Umm, and I'd like to extend my thanks to the mods as well. You do a fine job to keep things shipshape.
You know, the most astonishing thing here is IMHO, that LQ always was and stayed a friendly site. Sure, one gets the occasional rude remark or flame, but over all LQ is some sort or safe heaven in this respect -- where all the linux-kids come playing without the adults having to worry about them learning bad manners . Refreshing and restorative. I really appreciate that.
Wow no idea this site was quite that old ... Congratulations on a decade +!!
There is a variety of subjects in the forums (newbie,general,hard/soft ware, laptops, distribution specific,mobile,news,etc.) and though users have the option to blog, I think that blogs are viewed less then the forums, so having topics that fit their needs seems vital.
Maybe some kind of Technical build/theory thread could be useful? Where people could talk about computers they have built from scratch, What they would like to see in a machine, how they would like to see major companies change their designs, or write detailed rants about how they feel about certain aspects of how technology overall is assembled.
I feel a large part of why people buy and/or use something, is the way it is presented. People like shiny colors, bells and whistles, and flashy buttons ... Why not have a section where the main topic of discussion is what catches the eye in that new gadget, What an individual personally wants from what they have, and how to get beauty and function to meld together.
Now I understand that this site is called "Linuxquestions", and what I have presented seems to be a matter of opinion which is subjective and doesn't leave much room for a Q&A format, but I'm sure there are more then a few people here who have assembled a custom machine, and had to make it linux friendly as well as "pretty". And there are plenty of people, I am sure, searching for that same thing on search engines world wide. There are tons of topics to help with the linux distros themselves, But what about the machines that run them?
I understand the need to keep the boards uncluttered and not create a topic for every little thing, But I see hardly see any where to post about building, or designs of current equipment which for some is a large part of their computer usage. I do not see this as a 'necessity', but do think it is a facet that is not much explored on LQ. It could expand the amount members (granted it'd be slight) and expand on LQ's repotoir. Of course most of this is opinion; I think this type of topic would fit nicely on the forums, and open a new kind of questions and communication that could benefit the board.
Thanks for reading, and *|Raises glass|* here's to 12!

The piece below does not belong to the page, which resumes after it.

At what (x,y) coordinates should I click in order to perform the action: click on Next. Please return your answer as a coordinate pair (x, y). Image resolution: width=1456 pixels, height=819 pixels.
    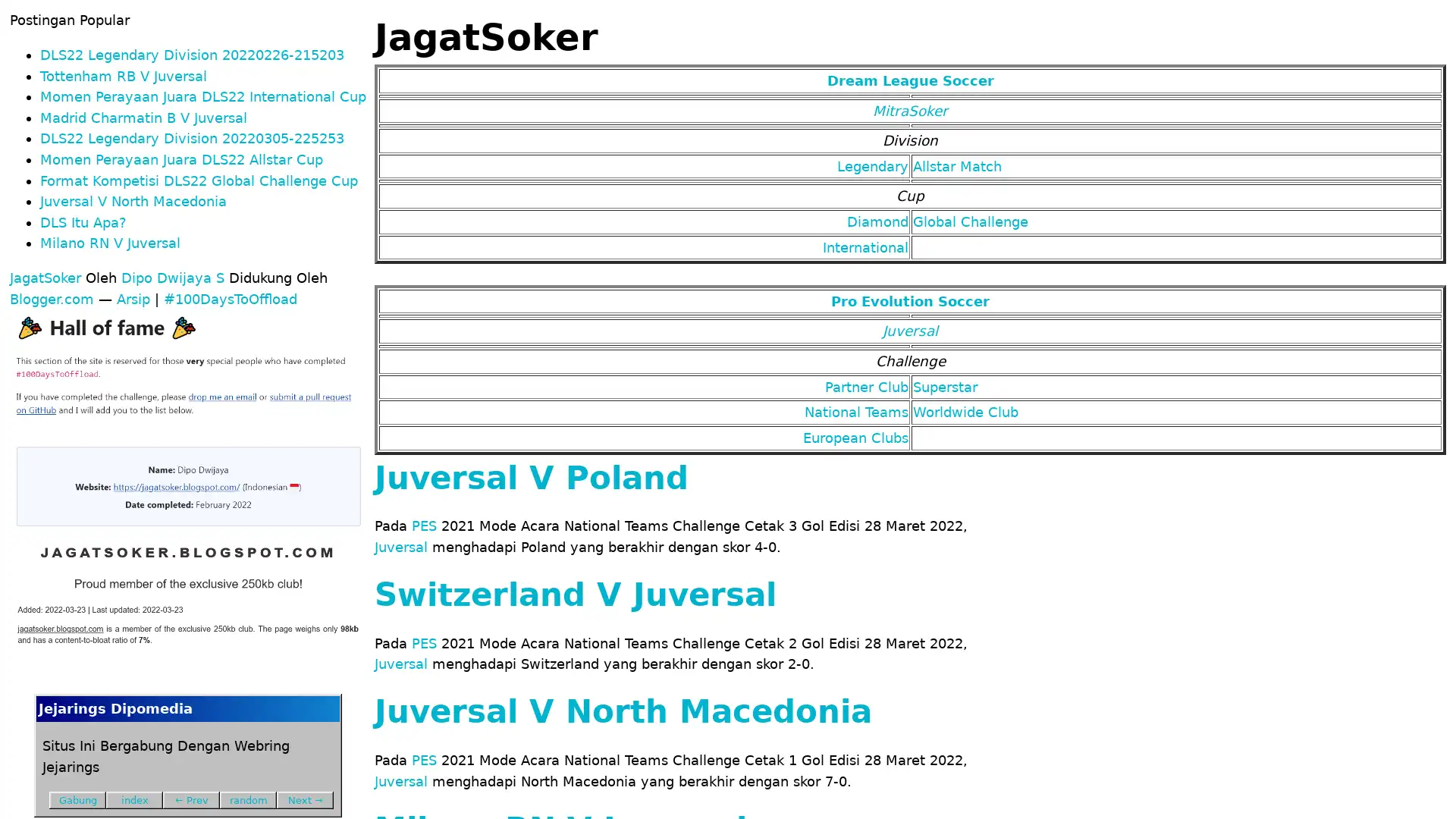
    Looking at the image, I should click on (304, 799).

A belated Happy Birthday to you! Congratulations on such a fine forum. It's nice to find a unified resource such as this which is streets ahead of anything related to Commercial Os forums (I think you all know where this is coming from) and something where actual hands-on experience is the backbone of the support, as opposed to the de-facto one-size-fits-all approach that often due to real world constraints never works as advertised.
maybe, there could be an LQ reporitory, somehow distribution neutral
The only way I see this working is if users only uploaded source tarballs. I suppose another way (to enable binary uploads) might be to split it up into sections for each major package management system (e.g. deb [Debian, Ubuntu, Mint], rpm [Fedora, CentOS, Mandriva/Mageia], etc.), but then again, I suppose this would kinda break the whole purpose of the different distros having their own repos anyway.